The usual way to put documentation in software is to add comments, as we’ve already seen. But when describing functions, there’s a better way. If the first thing in a function is a string that isn’t assigned to a variable, that string is attached to the function as its documentation:

"""A library to perform temperature conversions"""

def fahr_to_celsius(fahr):
    """Convert Fahrenheit to Celsius.

    Uses standard Fahrenheit to Celsius formula

    Arguments:
    fahr -- the temperature in Fahrenheit
    """
    celsius = ((fahr - 32) * (5/9)) 
    return celsius

def fahr_to_kelvin(fahr):
    """Convert Fahrenheight to Kelvin.

    Uses standard Fahrenheit to Kelvin formula

    Arguments:
    fahr -- the temperature in Fahrenheit
    """
    kelvin = fahr_to_celsius(fahr) + 273.15
    return kelvin

A string like this is called a docstring. We don’t need to use triple quotes when we write one, but if we do, we can break the string across multiple lines. This also applies to modules

So how would we use this module and its functions in code? We do this by importing the module into Python.

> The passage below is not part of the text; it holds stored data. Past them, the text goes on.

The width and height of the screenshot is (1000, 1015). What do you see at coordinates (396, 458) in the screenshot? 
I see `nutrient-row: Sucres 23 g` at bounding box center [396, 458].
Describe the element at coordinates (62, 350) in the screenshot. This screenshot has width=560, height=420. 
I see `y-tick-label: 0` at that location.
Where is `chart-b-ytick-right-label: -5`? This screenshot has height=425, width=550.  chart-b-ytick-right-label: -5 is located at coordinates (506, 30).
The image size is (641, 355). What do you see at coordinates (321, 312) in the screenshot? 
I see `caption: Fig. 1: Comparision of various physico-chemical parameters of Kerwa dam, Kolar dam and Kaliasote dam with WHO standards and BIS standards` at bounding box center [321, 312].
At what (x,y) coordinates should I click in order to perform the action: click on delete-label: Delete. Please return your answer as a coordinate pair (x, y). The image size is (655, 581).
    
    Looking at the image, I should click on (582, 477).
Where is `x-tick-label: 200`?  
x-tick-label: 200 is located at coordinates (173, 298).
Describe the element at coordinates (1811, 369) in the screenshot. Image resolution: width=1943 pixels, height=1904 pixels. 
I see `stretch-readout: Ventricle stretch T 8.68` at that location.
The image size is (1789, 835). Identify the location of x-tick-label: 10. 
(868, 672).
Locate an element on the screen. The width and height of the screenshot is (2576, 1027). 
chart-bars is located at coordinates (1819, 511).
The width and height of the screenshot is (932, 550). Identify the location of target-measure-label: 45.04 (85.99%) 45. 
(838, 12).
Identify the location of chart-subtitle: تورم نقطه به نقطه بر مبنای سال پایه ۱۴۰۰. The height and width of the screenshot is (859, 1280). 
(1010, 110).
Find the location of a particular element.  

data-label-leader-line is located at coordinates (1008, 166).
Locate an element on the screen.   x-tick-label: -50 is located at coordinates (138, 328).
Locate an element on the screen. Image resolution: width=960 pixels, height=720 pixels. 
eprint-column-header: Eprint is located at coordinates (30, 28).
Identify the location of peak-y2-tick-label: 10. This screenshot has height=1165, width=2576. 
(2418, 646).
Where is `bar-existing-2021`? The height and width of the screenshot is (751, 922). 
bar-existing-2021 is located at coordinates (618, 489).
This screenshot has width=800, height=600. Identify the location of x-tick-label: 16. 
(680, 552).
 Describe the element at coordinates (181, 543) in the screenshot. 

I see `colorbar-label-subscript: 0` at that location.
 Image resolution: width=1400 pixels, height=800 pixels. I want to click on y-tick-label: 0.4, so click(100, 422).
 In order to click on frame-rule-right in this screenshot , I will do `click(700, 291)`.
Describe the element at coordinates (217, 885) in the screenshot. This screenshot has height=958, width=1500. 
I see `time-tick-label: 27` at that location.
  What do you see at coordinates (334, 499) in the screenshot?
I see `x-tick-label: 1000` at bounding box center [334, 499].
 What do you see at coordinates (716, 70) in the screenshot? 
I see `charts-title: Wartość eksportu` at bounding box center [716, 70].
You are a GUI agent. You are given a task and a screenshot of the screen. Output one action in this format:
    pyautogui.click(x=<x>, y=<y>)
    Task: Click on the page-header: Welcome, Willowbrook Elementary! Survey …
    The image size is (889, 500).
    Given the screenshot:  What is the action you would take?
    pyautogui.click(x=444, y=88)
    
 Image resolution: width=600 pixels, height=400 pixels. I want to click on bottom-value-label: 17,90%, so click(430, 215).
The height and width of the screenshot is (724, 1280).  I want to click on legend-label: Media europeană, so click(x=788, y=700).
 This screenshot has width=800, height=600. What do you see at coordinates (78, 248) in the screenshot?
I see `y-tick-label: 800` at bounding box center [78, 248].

Python 3.4.3 |Anaconda 2.3.0 (x86_64)| (default, Mar  6 2015, 12:07:41) 
[GCC 4.2.1 (Apple Inc. build 5577)] on darwin
Type "help", "copyright", "credits" or "license" for more information.
>>> import temp_conversion

When modules and functions are described in docstrings, we can ask for these explanations directly from the interpreter which can be useful. Following on from the above:

>>> help(temp_conversion)

So here’s the help we get for the module:

Help on module temp_conversion:

NAME
    temp_conversion - A library to perform temperature conversions

FUNCTIONS
    fahr_to_celsius(fahr)
        Convert Fahrenheit to Celsius.
        
        Uses standard Fahrenheit to Celsius formula
        
        Arguments:
        fahr -- the temperature in Fahrenheit
    
    fahr_to_kelvin(fahr)
        Convert Fahrenheight to Kelvin.
        
        Uses standard Fahrenheit to Kelvin formula
        
        Arguments:
        fahr -- the temperature in Fahrenheit

FILE
    /Users/user/Projects/RSG/Training/2016-08-31-Southampton/novice/python/code/temp_conversion.py

Here, note we’ve used the term library in the code documentation. This is a more conventional, general term for a set of routines in any language.

Similarly, for Docstrings in functions, e.g.:

>>> help(temp_conversion.fahr_to_celsius)

Note that we need to put in temp_conversion. prior the function name. We need to do this to specify that the function we want help on is within the temp_conversion module.

So we get:

Help on function fahr_to_celsius in module temp_conversion:

fahr_to_celsius(fahr)
    Convert Fahrenheit to Celsius.
    
    Uses standard fahrenheit to Celsius formula
    
    Arguments:
    fahr -- the temperature in Fahrenheit

And then we need to import that function from our module into our script, so we can use it.

import temp_conversion

climate_data = open('../data/sc_climate_data_10.csv', 'r')

for line in climate_data:
    data = line.split(',')

    if data[0][0] == '#':
        # don't want to process comment lines, which start with '#'
        pass
    else:
        # extract our max temperature in Fahrenheit - 4th column
        fahr = float(data[3])

        celsius = temp_conversion.fahr_to_celsius(fahr)
        kelvin = temp_conversion.fahr_to_kelvin(fahr)

        print('Max temperature in Celsius', celsius, 'Kelvin', kelvin)

Like when we used the interpreter to ask for help on the fahr_to_celsius() function, we need to prefix the function with its temp_conversion module name.

Again, the results should be the same as before.